→ Activity
Extend the news release below about the court ruling against the American Rescue Plan Act's tax mandate, picking up after its final sentence.

(COLUMBUS, Ohio) — The United States District Court for the Southern District Ohio granted Ohio Attorney General Dave Yost’s request to permanently enjoin a law that sought to unconstitutionally restrict Ohio’s power to cut taxes.
“The Biden administration reached too far, seized too much and got its hand slapped,” Yost said. “This is a monumental win for the preservation of the U.S. Constitution - the separation of powers is real, and it exists for a reason.”
Yost sued in March to bar enforcement of President Biden’s American Rescue Plan Act’s “Tax Mandate.” The American Rescue Plan Act offers Ohio $5.4 billion that it can use to help its economy recover from the effects of COVID-19. The Tax Mandate says that any State that accepts these funds accepts limits—limits the Tax Mandate never clarifies—on its power to cut taxes. The law put Ohio to a choice: it could have the badly needed funds, but only if it agreed to ambiguous limits on its taxing power.
The court’s ruling reaffirms state sovereignty as guaranteed in the Constitution.

→ Data entries
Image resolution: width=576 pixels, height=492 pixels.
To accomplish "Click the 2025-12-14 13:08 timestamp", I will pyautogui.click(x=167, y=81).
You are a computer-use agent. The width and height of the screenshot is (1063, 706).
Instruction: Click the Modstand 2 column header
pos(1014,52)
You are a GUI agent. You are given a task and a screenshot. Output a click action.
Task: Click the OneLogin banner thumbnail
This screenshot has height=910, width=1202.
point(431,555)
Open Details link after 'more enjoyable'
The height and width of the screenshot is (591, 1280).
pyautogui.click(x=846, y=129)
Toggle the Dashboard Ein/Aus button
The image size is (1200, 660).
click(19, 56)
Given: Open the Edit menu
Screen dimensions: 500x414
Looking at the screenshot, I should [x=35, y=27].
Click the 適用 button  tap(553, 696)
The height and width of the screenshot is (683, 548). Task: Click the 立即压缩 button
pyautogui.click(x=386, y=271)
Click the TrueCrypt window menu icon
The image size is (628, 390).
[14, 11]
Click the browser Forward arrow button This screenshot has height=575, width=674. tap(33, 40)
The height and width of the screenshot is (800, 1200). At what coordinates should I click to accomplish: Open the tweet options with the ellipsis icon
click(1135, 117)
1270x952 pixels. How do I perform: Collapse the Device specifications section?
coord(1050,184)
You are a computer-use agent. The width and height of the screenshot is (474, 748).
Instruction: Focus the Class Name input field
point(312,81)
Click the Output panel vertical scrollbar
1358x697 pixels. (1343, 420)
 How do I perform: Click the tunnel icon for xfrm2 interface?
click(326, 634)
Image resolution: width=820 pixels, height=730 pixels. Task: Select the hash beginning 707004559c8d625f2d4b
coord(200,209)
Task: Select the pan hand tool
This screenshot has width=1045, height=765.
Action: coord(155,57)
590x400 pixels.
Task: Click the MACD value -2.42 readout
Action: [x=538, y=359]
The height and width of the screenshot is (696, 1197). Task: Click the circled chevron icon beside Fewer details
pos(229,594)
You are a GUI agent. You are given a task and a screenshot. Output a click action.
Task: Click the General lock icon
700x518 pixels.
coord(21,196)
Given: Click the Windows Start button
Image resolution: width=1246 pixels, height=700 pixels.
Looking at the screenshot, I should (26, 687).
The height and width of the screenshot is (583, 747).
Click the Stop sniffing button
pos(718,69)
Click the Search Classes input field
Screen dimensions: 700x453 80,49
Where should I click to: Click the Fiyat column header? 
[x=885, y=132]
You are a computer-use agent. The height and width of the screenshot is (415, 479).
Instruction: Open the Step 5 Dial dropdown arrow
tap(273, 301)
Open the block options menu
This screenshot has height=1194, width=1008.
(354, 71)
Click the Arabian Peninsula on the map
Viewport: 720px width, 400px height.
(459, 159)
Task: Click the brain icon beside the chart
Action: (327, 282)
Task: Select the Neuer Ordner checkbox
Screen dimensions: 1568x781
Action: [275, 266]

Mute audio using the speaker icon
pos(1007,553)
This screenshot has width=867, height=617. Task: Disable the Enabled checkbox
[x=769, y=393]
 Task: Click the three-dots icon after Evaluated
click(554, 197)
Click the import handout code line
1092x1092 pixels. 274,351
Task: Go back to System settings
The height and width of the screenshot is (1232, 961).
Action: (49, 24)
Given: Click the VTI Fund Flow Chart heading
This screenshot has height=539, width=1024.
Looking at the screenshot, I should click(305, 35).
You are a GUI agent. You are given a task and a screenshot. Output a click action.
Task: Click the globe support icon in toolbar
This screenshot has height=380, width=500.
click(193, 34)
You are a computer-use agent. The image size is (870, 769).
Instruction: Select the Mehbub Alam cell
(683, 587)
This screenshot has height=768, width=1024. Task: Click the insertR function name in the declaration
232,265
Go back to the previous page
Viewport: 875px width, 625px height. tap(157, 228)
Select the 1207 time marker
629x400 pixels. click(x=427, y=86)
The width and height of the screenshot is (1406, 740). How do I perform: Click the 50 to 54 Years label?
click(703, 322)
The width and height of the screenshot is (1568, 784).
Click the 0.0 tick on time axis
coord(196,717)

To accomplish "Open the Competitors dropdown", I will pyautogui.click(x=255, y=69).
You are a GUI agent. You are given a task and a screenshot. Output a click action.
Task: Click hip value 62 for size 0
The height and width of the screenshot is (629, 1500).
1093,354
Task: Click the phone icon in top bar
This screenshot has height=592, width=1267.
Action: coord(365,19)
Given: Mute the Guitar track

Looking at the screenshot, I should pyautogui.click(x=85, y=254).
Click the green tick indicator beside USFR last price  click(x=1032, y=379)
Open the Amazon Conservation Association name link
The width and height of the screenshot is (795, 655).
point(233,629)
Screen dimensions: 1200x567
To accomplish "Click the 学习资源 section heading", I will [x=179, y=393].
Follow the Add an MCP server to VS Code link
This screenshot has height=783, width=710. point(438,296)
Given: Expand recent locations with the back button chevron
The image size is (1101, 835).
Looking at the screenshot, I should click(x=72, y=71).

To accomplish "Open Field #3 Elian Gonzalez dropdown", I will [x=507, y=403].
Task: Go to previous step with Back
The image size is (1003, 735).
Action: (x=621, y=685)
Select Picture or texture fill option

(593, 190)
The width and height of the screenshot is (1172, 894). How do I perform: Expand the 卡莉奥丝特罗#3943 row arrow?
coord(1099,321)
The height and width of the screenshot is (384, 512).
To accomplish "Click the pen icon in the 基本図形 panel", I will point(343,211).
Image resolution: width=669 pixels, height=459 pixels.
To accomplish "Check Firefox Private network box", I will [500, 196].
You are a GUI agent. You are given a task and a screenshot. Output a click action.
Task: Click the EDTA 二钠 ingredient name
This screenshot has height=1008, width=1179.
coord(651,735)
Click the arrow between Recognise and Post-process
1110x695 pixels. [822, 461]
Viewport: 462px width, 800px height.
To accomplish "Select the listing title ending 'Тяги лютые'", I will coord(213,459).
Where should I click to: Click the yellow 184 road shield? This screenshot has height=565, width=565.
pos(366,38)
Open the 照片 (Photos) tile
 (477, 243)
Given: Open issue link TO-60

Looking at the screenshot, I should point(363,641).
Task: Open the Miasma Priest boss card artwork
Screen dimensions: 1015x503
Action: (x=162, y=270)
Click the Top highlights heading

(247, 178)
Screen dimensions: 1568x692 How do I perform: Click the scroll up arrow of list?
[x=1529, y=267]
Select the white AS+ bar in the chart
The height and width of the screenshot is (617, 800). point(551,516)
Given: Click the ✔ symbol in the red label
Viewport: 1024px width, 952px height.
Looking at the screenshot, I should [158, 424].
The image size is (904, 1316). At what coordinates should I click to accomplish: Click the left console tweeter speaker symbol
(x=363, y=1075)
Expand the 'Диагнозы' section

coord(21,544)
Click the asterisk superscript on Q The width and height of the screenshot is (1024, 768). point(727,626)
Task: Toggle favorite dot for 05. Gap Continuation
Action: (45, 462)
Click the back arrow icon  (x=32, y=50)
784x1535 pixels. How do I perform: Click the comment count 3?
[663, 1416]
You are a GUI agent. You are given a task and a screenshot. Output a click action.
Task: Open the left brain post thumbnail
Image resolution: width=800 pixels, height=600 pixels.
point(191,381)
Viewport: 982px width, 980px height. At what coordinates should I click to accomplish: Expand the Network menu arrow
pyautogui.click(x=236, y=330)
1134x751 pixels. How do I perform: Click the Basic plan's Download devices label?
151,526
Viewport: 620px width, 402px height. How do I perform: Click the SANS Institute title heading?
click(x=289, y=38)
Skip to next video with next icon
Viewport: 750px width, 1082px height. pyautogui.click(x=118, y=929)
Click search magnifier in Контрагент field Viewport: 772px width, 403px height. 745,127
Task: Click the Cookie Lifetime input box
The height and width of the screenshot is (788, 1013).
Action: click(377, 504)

→ Result below
“American Democracy once again defeats an attempt to take away states’ rights,” Yost said. “This case is about the separation of power and I am pleased that the court agreed with our position that the Tax Mandate is out of bounds.”
The District Court explained that the Tax Mandate is unconstitutional because it provides the States with no ability to understand what they can and cannot do:
“It is almost as though Congress had written the Tax Mandate as follows: ‘Each certifying State agrees that, if a State reduces any tax rate, on any tax, the Secretary may recoup ARPA funding to the extent that the Secretary determines, in her discretion, that the rate reduction resulted in the State losing tax revenues, and the Secretary further determines, in her discretion, that those losses were offset with ARPA funding.’ … That is the type of federal invasion of state sovereignty that [the Constitution] disfavors.”